With the metamodel you can more easily step into the map of the world of that other person, because you want to discover the underlying structure behind the words that a person uses. Not necessarily to tease the other person, but to ‘tease’ your own generalizations, distortions and omissions.

In summary: spend every day asking (metamodel) questions for more clarity

Clarity and transparency are one of the most important things in life. If you master this, you can solve everything or you can decide that something cannot be solved and that you don’t have to spend time on it. Train this every day. With everything you think, with every question and with everything that comes to mind …
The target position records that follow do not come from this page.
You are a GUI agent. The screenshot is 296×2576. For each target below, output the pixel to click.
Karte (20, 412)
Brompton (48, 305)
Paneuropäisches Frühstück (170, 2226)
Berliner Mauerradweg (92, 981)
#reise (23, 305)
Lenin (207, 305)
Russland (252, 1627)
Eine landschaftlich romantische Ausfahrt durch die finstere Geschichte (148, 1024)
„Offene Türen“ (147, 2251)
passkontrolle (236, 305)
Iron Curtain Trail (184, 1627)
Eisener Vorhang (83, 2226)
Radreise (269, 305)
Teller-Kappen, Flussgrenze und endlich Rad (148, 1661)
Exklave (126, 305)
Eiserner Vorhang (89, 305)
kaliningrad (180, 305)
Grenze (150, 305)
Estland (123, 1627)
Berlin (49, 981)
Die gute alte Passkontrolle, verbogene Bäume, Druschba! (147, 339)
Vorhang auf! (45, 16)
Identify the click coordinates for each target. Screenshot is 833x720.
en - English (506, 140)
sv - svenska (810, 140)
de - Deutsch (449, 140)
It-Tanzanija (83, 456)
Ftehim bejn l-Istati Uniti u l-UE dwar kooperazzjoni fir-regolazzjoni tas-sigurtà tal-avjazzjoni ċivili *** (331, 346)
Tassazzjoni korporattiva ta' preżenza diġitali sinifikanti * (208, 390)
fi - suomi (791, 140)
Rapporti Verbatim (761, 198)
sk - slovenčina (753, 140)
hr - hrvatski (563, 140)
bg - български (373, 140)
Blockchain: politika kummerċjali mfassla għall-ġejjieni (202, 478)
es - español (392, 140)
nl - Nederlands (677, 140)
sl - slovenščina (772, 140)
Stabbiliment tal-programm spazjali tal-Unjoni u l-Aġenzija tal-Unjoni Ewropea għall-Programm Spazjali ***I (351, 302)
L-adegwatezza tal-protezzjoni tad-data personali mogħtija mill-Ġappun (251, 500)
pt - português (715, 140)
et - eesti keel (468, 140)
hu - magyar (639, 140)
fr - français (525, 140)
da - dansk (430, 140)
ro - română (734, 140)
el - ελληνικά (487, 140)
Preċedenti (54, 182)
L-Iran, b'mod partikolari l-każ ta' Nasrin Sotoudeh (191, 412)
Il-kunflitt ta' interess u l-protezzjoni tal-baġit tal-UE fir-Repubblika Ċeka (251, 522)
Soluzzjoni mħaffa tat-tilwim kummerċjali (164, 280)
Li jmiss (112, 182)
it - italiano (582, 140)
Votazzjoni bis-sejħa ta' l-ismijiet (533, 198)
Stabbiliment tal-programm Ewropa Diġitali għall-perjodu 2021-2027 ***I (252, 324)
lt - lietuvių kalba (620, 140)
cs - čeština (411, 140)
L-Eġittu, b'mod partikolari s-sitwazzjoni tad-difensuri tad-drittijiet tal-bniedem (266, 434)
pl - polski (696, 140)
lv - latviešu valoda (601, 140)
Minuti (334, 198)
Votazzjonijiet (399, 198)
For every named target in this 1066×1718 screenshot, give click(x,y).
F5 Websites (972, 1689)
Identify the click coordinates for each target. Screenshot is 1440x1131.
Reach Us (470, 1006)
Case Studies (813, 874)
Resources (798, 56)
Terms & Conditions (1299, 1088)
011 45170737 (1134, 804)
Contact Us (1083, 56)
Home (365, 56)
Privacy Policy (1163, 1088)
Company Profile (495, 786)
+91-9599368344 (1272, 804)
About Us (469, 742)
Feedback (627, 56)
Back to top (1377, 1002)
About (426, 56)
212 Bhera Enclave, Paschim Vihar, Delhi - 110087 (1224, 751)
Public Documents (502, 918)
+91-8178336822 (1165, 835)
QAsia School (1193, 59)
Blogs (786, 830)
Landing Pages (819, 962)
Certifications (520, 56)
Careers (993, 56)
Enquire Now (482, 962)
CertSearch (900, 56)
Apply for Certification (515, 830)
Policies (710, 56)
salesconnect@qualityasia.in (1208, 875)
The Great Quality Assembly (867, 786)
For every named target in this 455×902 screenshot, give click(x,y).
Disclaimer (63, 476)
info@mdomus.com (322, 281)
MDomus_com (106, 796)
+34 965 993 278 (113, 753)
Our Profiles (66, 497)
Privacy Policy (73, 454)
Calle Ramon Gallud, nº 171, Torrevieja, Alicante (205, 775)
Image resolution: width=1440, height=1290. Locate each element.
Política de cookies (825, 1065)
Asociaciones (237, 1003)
  • What do I mean by this?
  • What do you mean by that?
  • What do I want to know?
  • Where do I specifically want to go?
  • Where am I now?
  • And so on…

Good luck using the meta model to avoid noise in communication (in addition to all other effects of this model)! The metamodel is an important part of the NLP Practitioner Training.

About The Author

Rubin

Hello! Thanks for reading these articles. My intention is to make happiness as simple and clear as posssible. By the way, excuse my English. I am not a native English speaker since I live in Amsterdam. Much appreciated if you use the comments to make suggestions on my grammar. See ya in another blogpost!

5 Comments

  1. Karin

    I am currently following the training at the UNLP in Amsterdam. I already see the information from you as a welcome addition.

    • Rubin Alaie

      Good job Karin.

  2. Anonymous

    Awesome work rupin …very detailed

  3. Anonymous

    What a fantastic article! Would love to chat about a few things. Great job modeling tttt he procedures and giving examples before the information- a true NLPr. Thanks again

  4. YM

    I started my NLP training early this year and this post is one of the best ones out there. Thanks for writing and sharing.